When I was 15, I joined the youth team at Tiong Bahru Constituency Sports Club, and was promoted to play for the senior team in the first division of the National Football League (NFL) when I was 17. I think I was the youngest player in the NFL at that time.
After playing in the NFL for two seasons, I went into the army and joined the SAFSA (Singapore Armed Forces Sports Association) team, where I was talentspotted by the national coach then, Milous Kvacek, and invited to join the national team in 1992, together with two other young players – Steven Tan and Zakaria Awang.
A lot of your teammates have praised you for your versatility. How did you develop this ability to play in so many different positions?
When I started out playing on the streets, we played small-sided games barefoot, with slippers as makeshift goalposts. There were no fixed positions and we could go everywhere around the playing area, so I think that helped me to be comfortable with playing in a variety of positions.
We played almost every day. During school holidays, we would play in the morning and again in the evening.

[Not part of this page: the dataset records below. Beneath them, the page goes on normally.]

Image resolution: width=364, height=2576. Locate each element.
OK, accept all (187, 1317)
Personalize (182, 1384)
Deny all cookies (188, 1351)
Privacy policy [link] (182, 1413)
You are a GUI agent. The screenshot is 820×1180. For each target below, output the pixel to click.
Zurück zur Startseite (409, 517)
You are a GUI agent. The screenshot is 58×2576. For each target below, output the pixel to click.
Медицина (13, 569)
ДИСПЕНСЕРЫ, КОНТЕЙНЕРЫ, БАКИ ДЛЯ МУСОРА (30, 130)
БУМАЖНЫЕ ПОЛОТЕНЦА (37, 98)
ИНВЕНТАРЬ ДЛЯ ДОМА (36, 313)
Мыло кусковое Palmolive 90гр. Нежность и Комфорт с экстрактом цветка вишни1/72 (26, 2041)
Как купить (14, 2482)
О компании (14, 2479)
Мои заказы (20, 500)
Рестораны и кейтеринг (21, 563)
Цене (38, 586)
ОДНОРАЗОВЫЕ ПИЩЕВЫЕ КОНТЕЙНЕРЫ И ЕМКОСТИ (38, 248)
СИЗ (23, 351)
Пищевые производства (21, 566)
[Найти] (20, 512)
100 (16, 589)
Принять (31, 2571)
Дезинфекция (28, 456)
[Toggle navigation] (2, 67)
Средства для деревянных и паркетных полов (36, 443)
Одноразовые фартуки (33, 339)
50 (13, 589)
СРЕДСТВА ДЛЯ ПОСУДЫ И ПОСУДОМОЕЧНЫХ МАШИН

In the evenings, the older players would join us when they finished work. We called them the ‘abang-abang’ – they were 20-21 years old while I was only 13-14, and it helped me to become a stronger and faster player. I had to think quickly when I had the ball.
And they would scold you with all sort of colourful words; your father and mother, even your grandmother would be mentioned (laughs). They were very serious about the game, even though it was only a ‘kampong game’, so I learnt to play under pressure and became mentally stronger.
I started off as a midfielder, usually on the left side of midfield in a 3-5-2 formation. That meant I had to go forward but also track back to help in defence, almost like a wing-back. When I got into the national team, and was asked to play as a left-back, and at times as a left midfielder, it was not something totally unfamiliar to me.